++++ MATERIAL TO PROCESS ++++

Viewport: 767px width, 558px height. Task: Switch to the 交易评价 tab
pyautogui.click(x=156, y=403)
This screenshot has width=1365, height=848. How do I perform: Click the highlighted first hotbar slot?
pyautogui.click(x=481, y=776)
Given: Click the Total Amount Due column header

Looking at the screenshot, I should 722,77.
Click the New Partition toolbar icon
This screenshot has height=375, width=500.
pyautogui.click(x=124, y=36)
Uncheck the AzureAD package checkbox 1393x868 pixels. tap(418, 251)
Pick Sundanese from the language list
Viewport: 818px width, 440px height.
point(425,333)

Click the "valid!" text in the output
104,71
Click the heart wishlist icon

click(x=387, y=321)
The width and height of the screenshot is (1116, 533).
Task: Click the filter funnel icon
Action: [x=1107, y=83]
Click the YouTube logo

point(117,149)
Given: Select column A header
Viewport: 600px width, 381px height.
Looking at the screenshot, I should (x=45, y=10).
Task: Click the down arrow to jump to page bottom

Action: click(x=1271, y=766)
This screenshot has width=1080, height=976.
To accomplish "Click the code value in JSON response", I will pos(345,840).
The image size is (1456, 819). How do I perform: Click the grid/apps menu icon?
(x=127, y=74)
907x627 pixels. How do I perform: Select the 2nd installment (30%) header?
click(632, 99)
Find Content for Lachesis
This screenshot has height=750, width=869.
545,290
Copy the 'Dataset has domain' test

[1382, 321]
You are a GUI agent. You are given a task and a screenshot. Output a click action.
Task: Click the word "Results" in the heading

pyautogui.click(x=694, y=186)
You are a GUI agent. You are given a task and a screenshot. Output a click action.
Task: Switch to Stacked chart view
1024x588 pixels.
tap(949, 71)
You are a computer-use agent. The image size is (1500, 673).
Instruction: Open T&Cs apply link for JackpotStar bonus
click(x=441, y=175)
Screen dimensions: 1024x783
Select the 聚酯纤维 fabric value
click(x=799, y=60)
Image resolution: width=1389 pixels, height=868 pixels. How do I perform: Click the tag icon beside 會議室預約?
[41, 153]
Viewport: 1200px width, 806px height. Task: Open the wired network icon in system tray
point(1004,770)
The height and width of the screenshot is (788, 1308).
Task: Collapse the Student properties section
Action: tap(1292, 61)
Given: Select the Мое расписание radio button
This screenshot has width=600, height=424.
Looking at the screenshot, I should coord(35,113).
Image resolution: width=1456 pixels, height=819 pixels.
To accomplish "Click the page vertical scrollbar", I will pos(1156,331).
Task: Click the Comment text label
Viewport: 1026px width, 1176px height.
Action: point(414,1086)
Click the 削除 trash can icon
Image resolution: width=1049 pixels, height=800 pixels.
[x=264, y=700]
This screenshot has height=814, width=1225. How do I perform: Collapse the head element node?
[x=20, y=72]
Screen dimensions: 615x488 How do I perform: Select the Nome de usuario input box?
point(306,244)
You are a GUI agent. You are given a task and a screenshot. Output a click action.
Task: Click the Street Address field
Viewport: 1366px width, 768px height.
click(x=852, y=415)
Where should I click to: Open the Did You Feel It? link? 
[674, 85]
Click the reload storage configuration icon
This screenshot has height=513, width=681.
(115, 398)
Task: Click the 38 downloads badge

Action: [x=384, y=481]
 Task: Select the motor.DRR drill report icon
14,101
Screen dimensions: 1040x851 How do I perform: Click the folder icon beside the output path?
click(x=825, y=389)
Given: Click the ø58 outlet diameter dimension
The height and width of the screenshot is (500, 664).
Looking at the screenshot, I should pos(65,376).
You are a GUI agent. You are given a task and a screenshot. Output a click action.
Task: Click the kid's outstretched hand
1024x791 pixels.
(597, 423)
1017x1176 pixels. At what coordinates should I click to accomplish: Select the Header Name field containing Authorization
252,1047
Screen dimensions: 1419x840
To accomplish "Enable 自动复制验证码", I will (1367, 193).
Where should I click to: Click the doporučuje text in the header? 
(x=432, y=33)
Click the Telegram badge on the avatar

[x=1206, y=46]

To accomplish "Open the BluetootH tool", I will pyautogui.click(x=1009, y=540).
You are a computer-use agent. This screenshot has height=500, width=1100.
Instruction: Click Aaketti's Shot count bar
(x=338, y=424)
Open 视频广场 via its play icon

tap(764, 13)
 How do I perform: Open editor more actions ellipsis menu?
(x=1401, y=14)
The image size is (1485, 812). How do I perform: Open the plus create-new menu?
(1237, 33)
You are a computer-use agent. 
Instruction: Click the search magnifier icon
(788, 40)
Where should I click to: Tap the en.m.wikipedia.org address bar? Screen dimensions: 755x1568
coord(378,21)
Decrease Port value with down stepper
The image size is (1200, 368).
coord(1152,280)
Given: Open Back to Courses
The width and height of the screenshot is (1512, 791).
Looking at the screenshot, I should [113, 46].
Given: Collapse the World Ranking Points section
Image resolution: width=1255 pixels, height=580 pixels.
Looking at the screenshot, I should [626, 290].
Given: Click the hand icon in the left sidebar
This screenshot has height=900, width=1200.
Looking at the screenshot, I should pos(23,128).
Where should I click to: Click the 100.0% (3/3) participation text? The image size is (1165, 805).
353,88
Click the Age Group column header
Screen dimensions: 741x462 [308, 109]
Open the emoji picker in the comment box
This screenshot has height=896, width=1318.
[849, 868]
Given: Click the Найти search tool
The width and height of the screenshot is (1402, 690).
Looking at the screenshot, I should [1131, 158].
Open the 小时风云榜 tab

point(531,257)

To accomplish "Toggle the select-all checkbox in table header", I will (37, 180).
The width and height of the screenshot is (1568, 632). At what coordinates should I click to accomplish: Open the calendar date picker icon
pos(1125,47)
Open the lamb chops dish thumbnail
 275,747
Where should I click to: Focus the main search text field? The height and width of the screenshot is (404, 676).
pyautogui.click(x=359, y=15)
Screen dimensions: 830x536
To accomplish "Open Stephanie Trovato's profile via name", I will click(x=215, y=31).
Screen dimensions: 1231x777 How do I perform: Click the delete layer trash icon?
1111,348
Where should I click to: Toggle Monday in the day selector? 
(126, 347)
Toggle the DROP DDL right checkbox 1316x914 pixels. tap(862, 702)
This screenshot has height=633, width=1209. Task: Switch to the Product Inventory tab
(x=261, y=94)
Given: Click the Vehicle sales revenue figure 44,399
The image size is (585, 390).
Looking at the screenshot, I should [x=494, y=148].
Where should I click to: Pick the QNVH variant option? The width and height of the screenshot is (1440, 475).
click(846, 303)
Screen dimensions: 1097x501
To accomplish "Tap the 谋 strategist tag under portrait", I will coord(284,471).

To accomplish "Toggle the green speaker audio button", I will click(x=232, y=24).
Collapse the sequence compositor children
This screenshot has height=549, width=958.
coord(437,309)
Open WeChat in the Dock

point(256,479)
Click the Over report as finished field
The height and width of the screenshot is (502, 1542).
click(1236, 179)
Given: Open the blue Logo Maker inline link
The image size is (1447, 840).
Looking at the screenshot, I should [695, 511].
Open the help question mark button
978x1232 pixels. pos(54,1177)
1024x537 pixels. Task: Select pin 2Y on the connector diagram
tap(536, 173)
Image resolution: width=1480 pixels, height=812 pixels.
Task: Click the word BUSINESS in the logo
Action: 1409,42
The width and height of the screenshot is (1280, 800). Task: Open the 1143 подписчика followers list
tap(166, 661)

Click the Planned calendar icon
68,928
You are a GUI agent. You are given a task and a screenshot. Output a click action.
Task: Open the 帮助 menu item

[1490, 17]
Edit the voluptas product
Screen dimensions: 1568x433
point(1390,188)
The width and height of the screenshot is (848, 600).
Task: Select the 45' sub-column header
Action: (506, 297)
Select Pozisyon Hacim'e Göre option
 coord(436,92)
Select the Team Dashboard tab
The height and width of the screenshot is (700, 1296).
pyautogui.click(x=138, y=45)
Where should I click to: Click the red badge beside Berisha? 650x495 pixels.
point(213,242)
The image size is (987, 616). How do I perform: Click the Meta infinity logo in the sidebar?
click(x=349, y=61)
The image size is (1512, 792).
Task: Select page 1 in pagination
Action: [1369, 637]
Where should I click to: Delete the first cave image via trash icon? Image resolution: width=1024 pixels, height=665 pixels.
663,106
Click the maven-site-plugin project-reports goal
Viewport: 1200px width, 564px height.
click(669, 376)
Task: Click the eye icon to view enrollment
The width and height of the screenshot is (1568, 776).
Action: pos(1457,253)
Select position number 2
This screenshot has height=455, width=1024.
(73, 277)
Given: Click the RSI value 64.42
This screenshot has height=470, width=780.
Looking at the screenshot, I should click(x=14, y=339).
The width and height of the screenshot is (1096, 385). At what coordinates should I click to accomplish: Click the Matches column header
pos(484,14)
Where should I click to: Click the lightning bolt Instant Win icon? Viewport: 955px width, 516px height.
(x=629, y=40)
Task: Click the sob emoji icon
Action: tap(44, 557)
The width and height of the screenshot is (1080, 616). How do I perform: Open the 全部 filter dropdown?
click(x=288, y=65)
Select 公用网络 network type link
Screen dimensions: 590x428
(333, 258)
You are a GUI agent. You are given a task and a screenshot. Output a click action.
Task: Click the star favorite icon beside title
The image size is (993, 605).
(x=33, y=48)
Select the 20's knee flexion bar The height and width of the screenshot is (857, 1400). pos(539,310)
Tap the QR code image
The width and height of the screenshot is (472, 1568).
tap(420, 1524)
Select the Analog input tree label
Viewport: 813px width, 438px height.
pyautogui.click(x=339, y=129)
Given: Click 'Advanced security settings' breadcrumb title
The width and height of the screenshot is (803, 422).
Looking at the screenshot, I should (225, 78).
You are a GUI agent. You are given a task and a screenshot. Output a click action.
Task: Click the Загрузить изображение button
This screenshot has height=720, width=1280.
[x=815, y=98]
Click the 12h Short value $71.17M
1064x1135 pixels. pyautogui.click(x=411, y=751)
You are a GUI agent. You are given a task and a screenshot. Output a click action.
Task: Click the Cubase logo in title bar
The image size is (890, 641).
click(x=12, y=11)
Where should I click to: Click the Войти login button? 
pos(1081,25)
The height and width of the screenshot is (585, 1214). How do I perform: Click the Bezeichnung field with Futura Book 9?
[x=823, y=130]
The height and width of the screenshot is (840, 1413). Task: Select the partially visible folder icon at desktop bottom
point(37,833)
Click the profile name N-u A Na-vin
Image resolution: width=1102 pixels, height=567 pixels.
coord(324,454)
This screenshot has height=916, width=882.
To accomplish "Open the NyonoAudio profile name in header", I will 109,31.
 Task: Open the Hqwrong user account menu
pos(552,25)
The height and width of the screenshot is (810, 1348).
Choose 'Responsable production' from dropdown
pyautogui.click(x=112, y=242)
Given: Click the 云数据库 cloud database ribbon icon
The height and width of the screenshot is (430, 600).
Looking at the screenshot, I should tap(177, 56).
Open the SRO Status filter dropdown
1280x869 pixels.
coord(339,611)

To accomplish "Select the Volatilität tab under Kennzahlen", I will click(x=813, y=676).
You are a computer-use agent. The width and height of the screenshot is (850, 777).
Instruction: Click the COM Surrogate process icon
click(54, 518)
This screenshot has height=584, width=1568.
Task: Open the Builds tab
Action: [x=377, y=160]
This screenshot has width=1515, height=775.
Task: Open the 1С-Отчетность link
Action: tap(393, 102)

++++

> WHAT YOU HAVE TO DO
Quote only the lines from the line containing "The height and width of the screenshot is (430, 600)." through the end of the entries, keeping the first and the last.

> TASK RESULT
The height and width of the screenshot is (430, 600).
Looking at the screenshot, I should tap(177, 56).
Open the SRO Status filter dropdown
1280x869 pixels.
coord(339,611)

To accomplish "Select the Volatilität tab under Kennzahlen", I will click(x=813, y=676).
You are a computer-use agent. The width and height of the screenshot is (850, 777).
Instruction: Click the COM Surrogate process icon
click(54, 518)
This screenshot has height=584, width=1568.
Task: Open the Builds tab
Action: [x=377, y=160]
This screenshot has width=1515, height=775.
Task: Open the 1С-Отчетность link
Action: tap(393, 102)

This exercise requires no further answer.